Supreme Court: Clubbing of FIRs Allowed Within Same State but Rejected Across States in Crores Investment Fraud Case

Case Name: Odela Satyam & Anr. v. State of Telangana & Ors. (with connected W.P. (Crl.) Nos. 269, 313, 319, 320 & 321 of 2025)
Date of Judgment: September 26, 2025
Citation: 2025 INSC 1174, W.P. (Crl.) D. No. 26673 of 2025
Bench: Hon’ble Chief Justice B.R. Gavai and Hon’ble Mr. Justice K. Vinod Chandran

Held: The Supreme Court partly allowed writ petitions seeking consolidation of multiple FIRs arising out of alleged investor fraud by a financial establishment. It held that clubbing FIRs across different States is impermissible since each offence involves distinct victims, facts, and local laws. However, it permitted transfer of multiple FIRs within the same State to a single police station for consolidated investigation—specifically, FIRs in Telangana were consolidated under the Economic Offences Wing, Cyberabad, and FIRs in Maharashtra were consolidated at Ambazari, Nagpur. It rejected prayers to club future FIRs, terming them overambitious and illegal. The Court also granted interim bail and protection against arrest for six months, directing petitioners to approach jurisdictional courts for regular bail.

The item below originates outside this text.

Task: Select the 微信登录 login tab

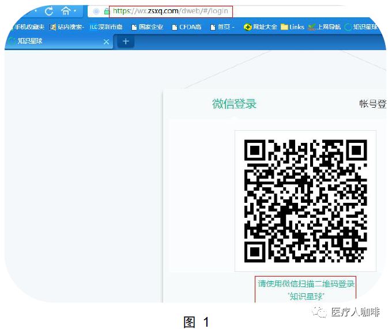Action: pos(234,104)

Summary: The petitioners, associated with Falcon Invoice Discounting Firm, sought quashing or consolidation of multiple FIRs registered in Telangana, Maharashtra, Karnataka, West Bengal, Delhi, Andhra Pradesh, and Rajasthan. They argued that the FIRs were based on identical allegations of duping investors. The Court, however, distinguished between “same offence” and “similar modus operandi,” holding that each FIR represents a separate crime involving different victims and state-specific deposit protection laws (such as the Telangana Protection of Depositors of Financial Establishments Act, 1999). Relying on T.T. Antony v. State of Kerala (2001), Upkar Singh v. Ved Prakash (2004), Amish Devgan v. Union of India (2021), and Amandeep Singh Saran v. State of Delhi (2023), the Court reiterated that while subsequent FIRs in the same transaction may be treated as statements under Section 162 CrPC, independent offences in different States cannot be clubbed. It clarified that transfer is permissible only intra-State to avoid duplication.

Decision: The Court directed that four FIRs in Telangana be consolidated at the EOW, Cyberabad, and two FIRs in Maharashtra be consolidated at Ambazari, Nagpur, while refusing consolidation of FIRs from other States. It granted interim bail/protection from coercive steps for six months, subject to conditions of cooperation with investigation, and directed petitioners to seek regular bail before jurisdictional courts within that period.